Other studies have highlighted the effectiveness of policies such as active programmes to incentivise the labour market, which have a significant impact on reducing suicide rates [38]. Policies which aim to prevent individuals from taking on too much debt and for making it easier to pay off debts could be beneficial for people whose excessive levels of debt cause them stress [41]. Similarly, policies or initiatives such as financial mediators have huge potential for mitigating the effects of recession [42].

As regards health centres, it has been found that health initiatives for exploring the subjective perception of aloneness can be effective in improving mental health and should focus particularly on individuals in poor health and the unemployed [43]; similarly effective are programmes which support the role of primary care professionals in detecting persons at risk of suicide or other psychological problems [42].
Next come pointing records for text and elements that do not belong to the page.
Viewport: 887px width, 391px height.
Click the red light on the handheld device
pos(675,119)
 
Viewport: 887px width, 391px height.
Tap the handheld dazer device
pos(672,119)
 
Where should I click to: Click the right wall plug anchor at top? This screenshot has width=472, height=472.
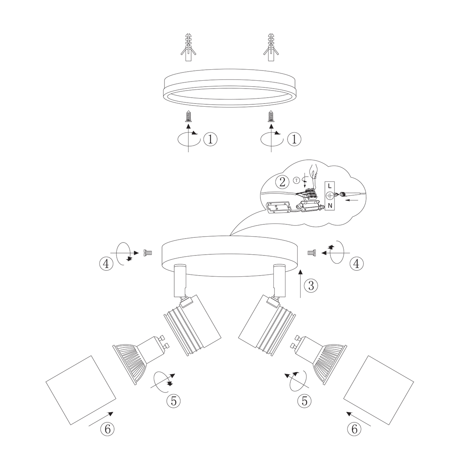pyautogui.click(x=270, y=48)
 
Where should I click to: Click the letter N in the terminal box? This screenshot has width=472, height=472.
pyautogui.click(x=330, y=205)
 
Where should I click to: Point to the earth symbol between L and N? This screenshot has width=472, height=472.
pyautogui.click(x=330, y=195)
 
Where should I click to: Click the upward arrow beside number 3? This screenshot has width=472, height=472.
pyautogui.click(x=301, y=283)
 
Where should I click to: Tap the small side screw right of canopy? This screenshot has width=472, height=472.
pyautogui.click(x=312, y=253)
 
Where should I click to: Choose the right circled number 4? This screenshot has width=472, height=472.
pyautogui.click(x=356, y=264)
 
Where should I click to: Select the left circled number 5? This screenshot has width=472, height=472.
pyautogui.click(x=173, y=401)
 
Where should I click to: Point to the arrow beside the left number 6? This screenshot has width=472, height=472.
pyautogui.click(x=101, y=419)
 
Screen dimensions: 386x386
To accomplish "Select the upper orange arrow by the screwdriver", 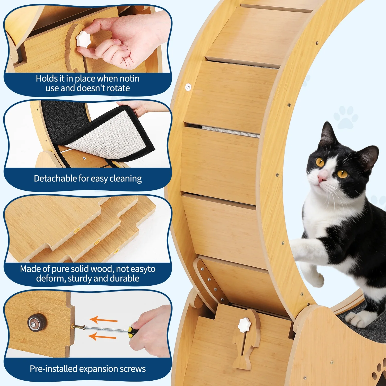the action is click(103, 320).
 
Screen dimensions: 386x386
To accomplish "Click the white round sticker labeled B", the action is click(188, 87).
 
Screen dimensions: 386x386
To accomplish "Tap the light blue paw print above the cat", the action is click(346, 117).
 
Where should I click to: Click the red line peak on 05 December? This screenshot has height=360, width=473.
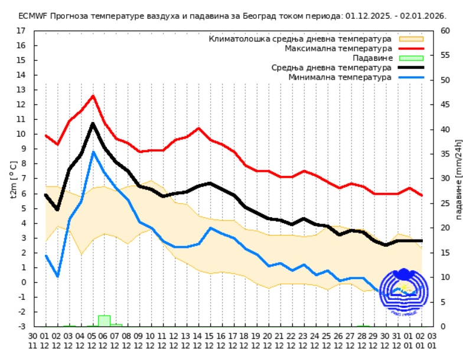[x=93, y=96]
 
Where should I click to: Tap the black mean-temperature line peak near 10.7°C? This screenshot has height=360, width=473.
[x=93, y=123]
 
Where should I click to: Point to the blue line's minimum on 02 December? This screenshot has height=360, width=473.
[x=57, y=276]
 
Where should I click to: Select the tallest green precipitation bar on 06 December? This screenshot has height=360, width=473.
[x=104, y=320]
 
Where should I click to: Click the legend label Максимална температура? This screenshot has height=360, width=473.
[x=338, y=48]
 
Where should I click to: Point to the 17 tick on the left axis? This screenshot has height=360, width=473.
[x=21, y=30]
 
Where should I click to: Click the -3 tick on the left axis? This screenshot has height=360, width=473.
[x=21, y=326]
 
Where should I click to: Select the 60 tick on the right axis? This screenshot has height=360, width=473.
[x=446, y=30]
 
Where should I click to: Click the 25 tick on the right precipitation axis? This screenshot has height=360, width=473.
[x=446, y=203]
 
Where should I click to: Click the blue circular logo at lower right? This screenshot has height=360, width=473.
[x=402, y=290]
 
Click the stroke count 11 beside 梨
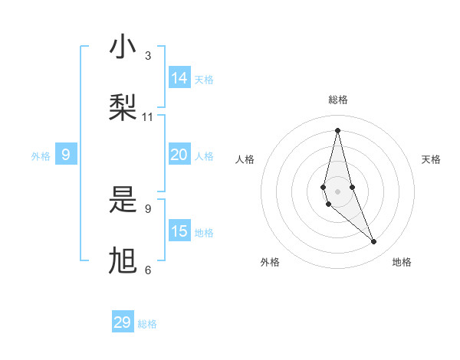(148, 117)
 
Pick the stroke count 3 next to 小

Therefore, instead of making cutbacks in healthcare and social welfare, there should be higher spending on measures for social protection during times of recession and increased support for mental health programmes in the health sector, particularly in primary care [44, 45]. Additionally, there should be more comprehensive and cooperative consolidation of the mental health network within healthcare (social services, primary care, specialised care, and social rehabilitation and reintegration) which takes into account the specific needs of the individuals which this healthcare sector focuses on [45].

Conclusions

Lastly, data will be required in following years in order to analyse whether fresh government cutbacks to healthcare and social spending [35] and the policies implemented by different Autonomous Communities will have a medium and long-term impact on mental health among the Spanish population. Furthermore, it is to be noted that social inequalities in Spain have increased since the beginning of the financial crisis. Moreover, various studies have highlighted that increased social inequalities are not only an effect of the crisis but also a determining factor of the crisis. Therefore, a more sustainable economic model should make reduction of social inequalities one of its primary goals [46].

Key points

  • Various articles have addressed the impact of socio-economic crises on mental health. They have focused on analysing the effect of individual factors and have left out other factors linked to welfare state public services and economic indicators, which would be proxies for public policies implemented at the regional level.

  • The impact of the crisis on the health of the population could be lessened or intensified by policies, affecting the financial security and social conditions of families.

  • The findings of this study emphasize that policies during periods of recession should focus on support and improved conditions for vulnerable groups such as temporary workers. Healthcare cutbacks should be avoided in order to prevent increased prevalence of poor mental health among the population.